ACTION ITEM
The entries are to be reproduced word for word, with all images left out.

DATA RECORDS
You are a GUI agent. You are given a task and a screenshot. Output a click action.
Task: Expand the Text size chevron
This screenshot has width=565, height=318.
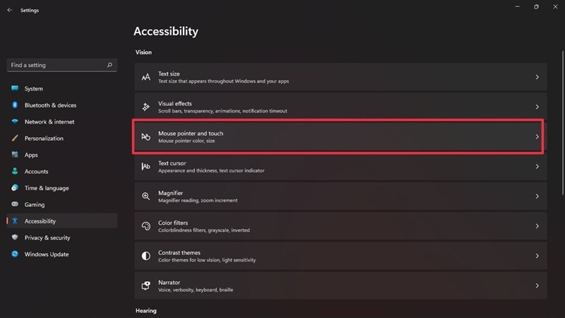pyautogui.click(x=537, y=77)
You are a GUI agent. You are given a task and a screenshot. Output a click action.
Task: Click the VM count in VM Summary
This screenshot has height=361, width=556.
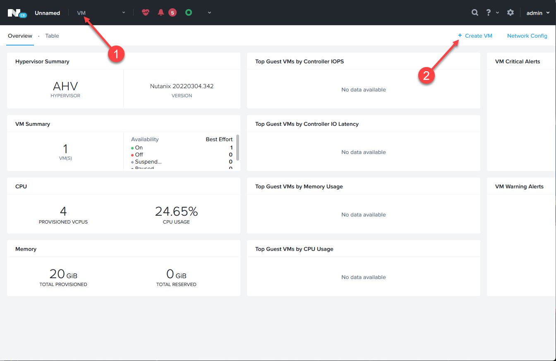tap(65, 149)
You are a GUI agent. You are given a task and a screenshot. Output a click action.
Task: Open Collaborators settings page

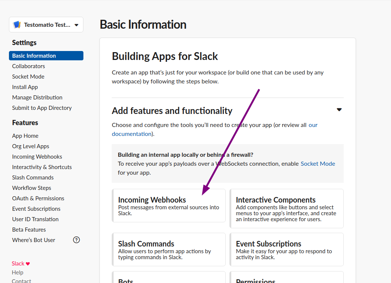point(28,66)
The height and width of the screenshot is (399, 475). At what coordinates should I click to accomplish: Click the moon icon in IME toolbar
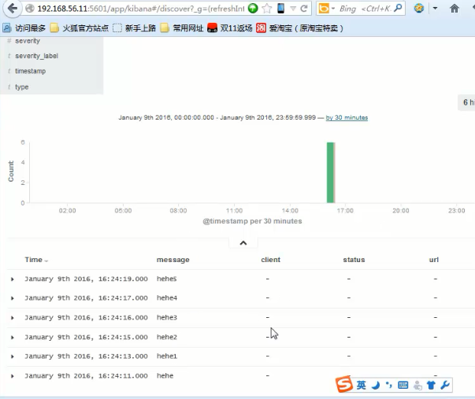click(376, 386)
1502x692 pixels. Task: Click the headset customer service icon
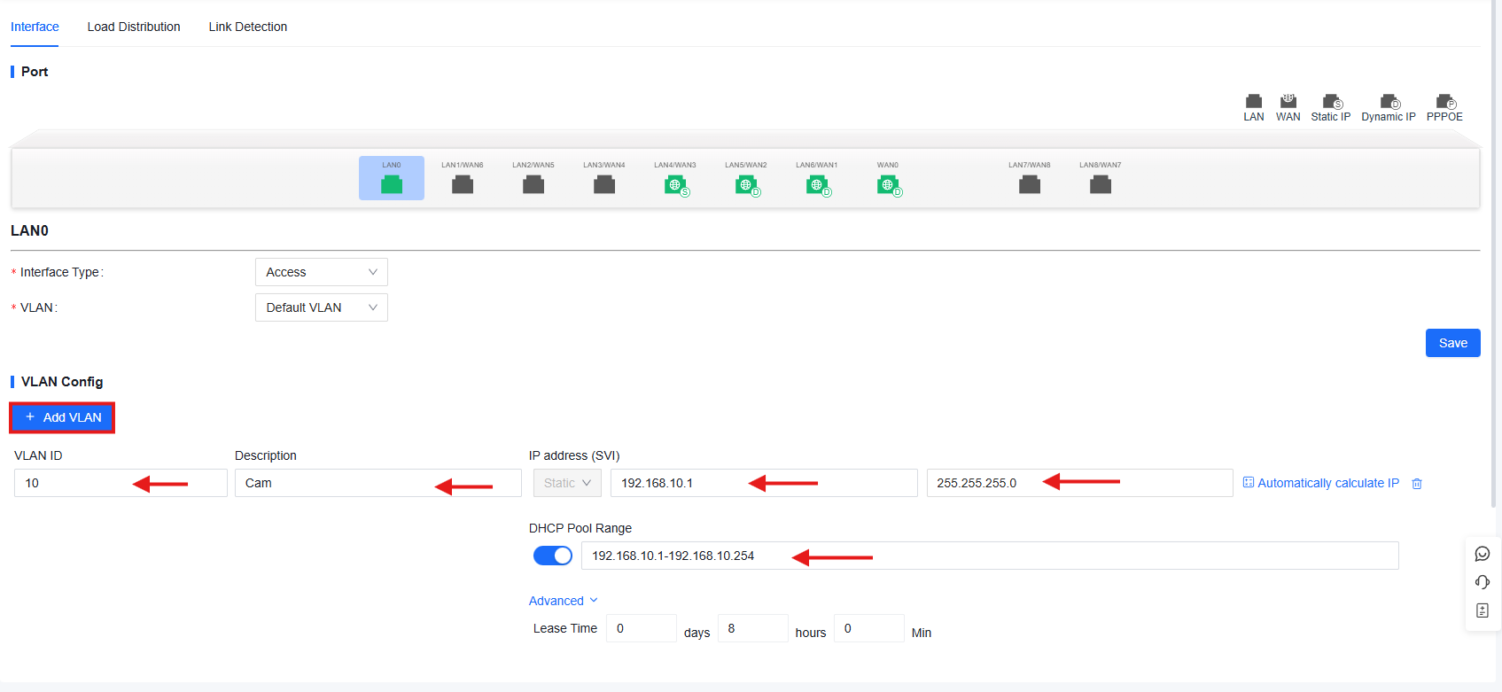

OUTPUT
You are a GUI agent. You are given a task and a screenshot. Output a click action.
Task: Expand the Text size chevron
This screenshot has width=565, height=318.
pyautogui.click(x=537, y=77)
You are a GUI agent. You are given a task and a screenshot. Output a click action.
Task: Click the VM count in VM Summary
This screenshot has height=361, width=556.
tap(65, 149)
You are a GUI agent. You are given a task and a screenshot. Output a click action.
Task: Open Collaborators settings page

point(28,66)
The height and width of the screenshot is (399, 475). At what coordinates should I click to accomplish: Click the moon icon in IME toolbar
click(376, 386)
1502x692 pixels. Task: Click the headset customer service icon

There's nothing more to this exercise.